[Exercise prompt]: Print out the entries from the line containing "Viewport: 600px width, 379px height." through the last line, exactly, and print nothing else. Pictures are not copied.

--- Source material Enclosed Below ---

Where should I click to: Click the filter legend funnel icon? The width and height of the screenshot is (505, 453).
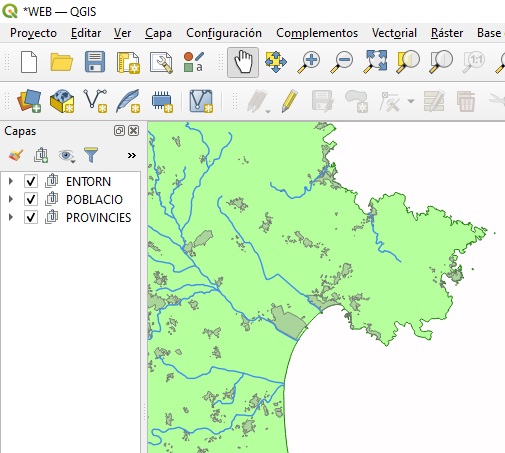91,155
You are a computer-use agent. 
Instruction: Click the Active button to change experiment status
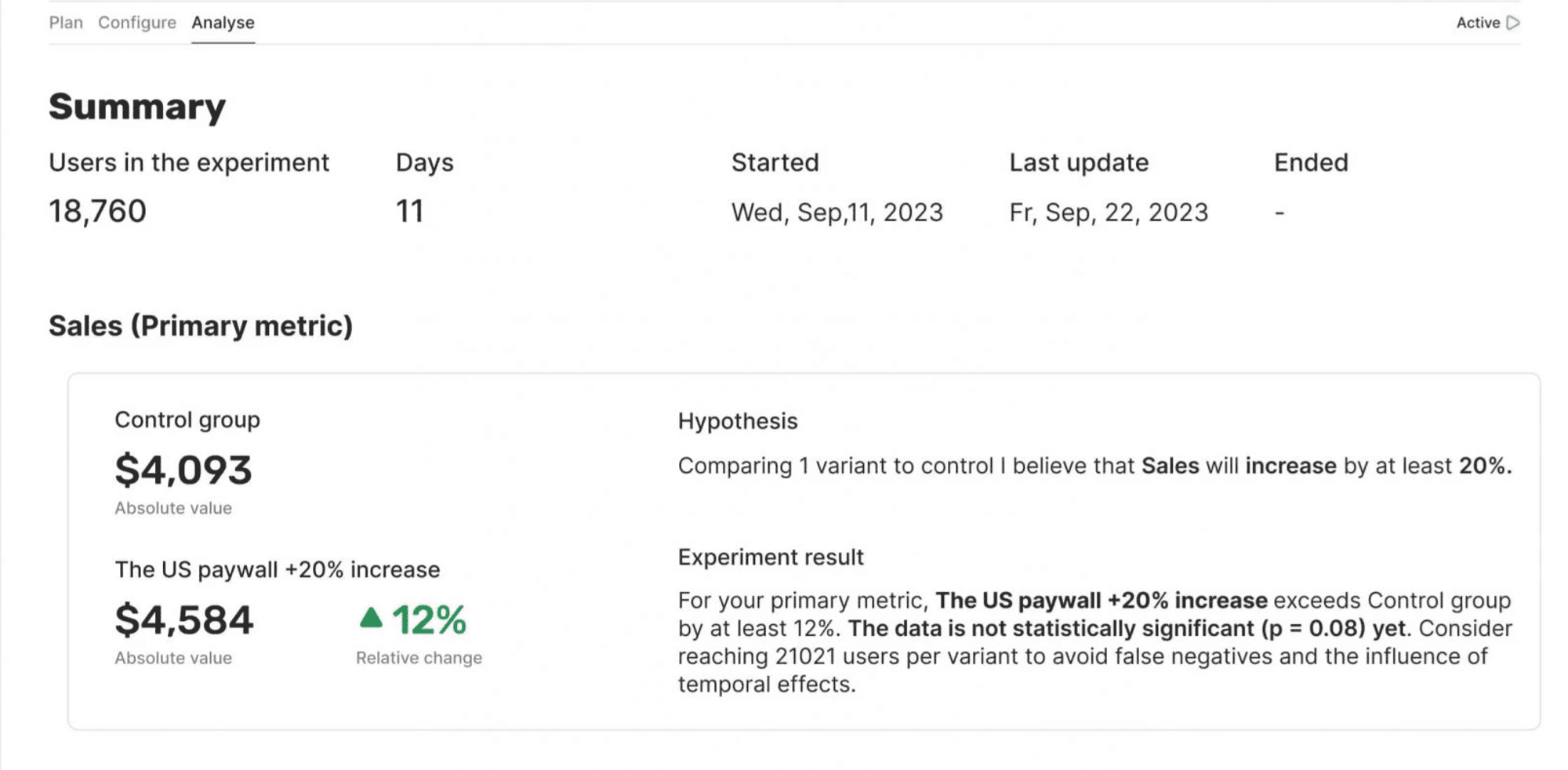coord(1486,23)
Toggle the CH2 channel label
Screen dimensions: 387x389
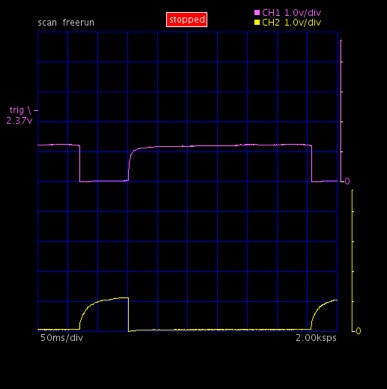point(271,23)
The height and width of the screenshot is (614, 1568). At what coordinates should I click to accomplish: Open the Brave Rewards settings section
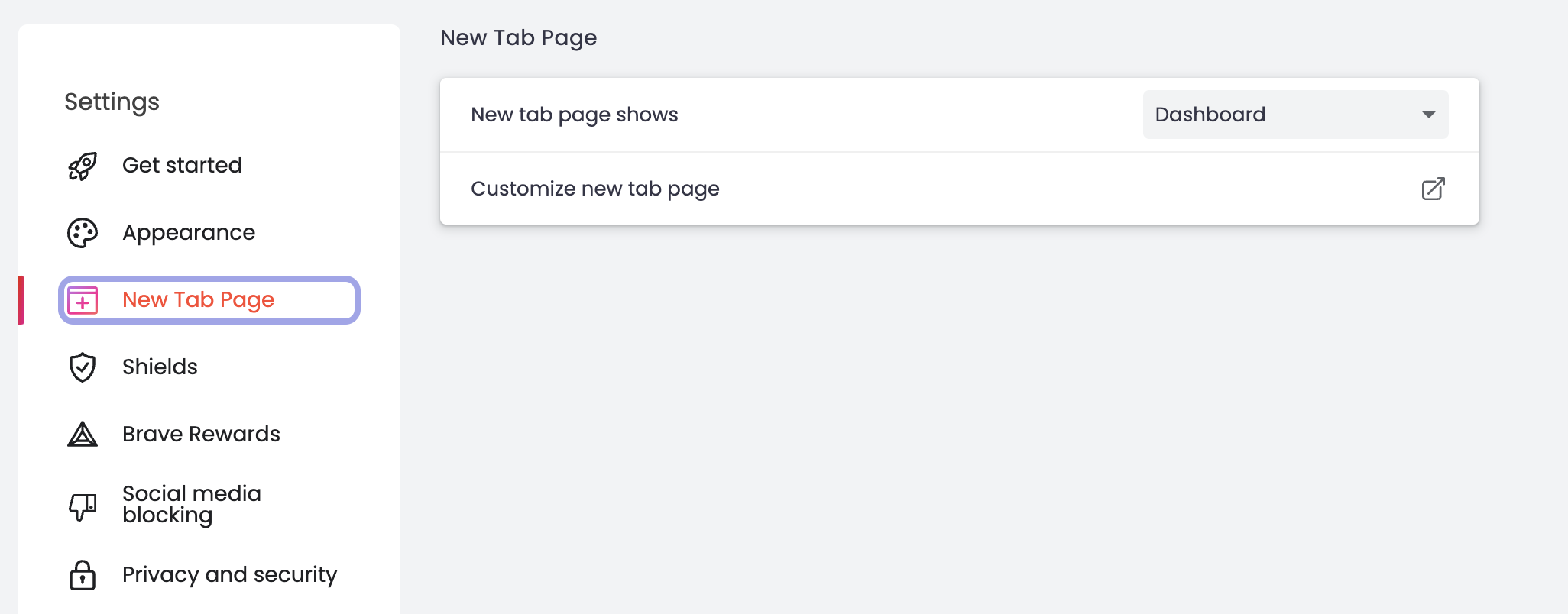pos(202,434)
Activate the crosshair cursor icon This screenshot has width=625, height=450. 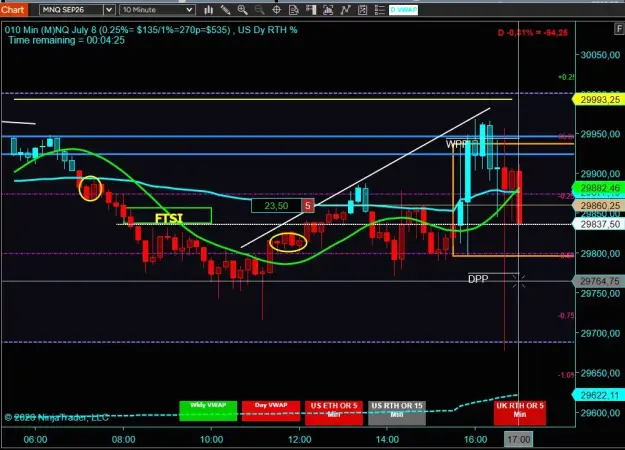[x=277, y=10]
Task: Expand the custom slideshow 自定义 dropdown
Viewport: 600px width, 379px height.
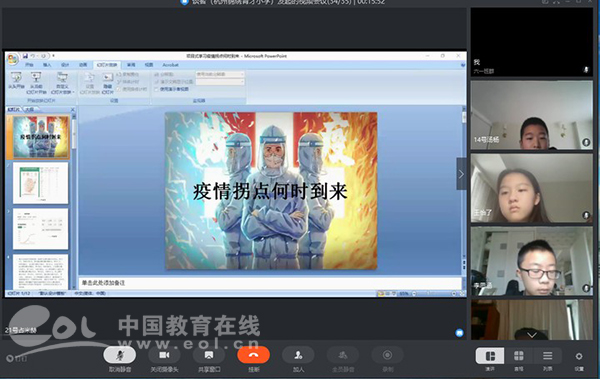Action: tap(62, 83)
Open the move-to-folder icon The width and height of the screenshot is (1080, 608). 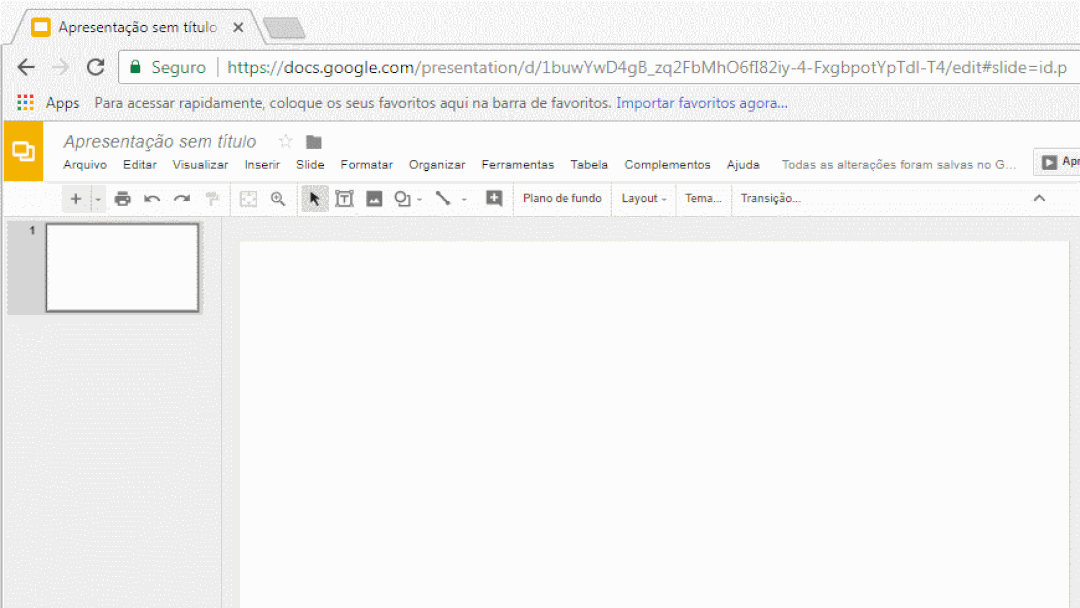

--- End of Enclosed Source material ---

[Reply]:
Viewport: 600px width, 379px height.
Action: tap(62, 83)
Open the move-to-folder icon The width and height of the screenshot is (1080, 608). 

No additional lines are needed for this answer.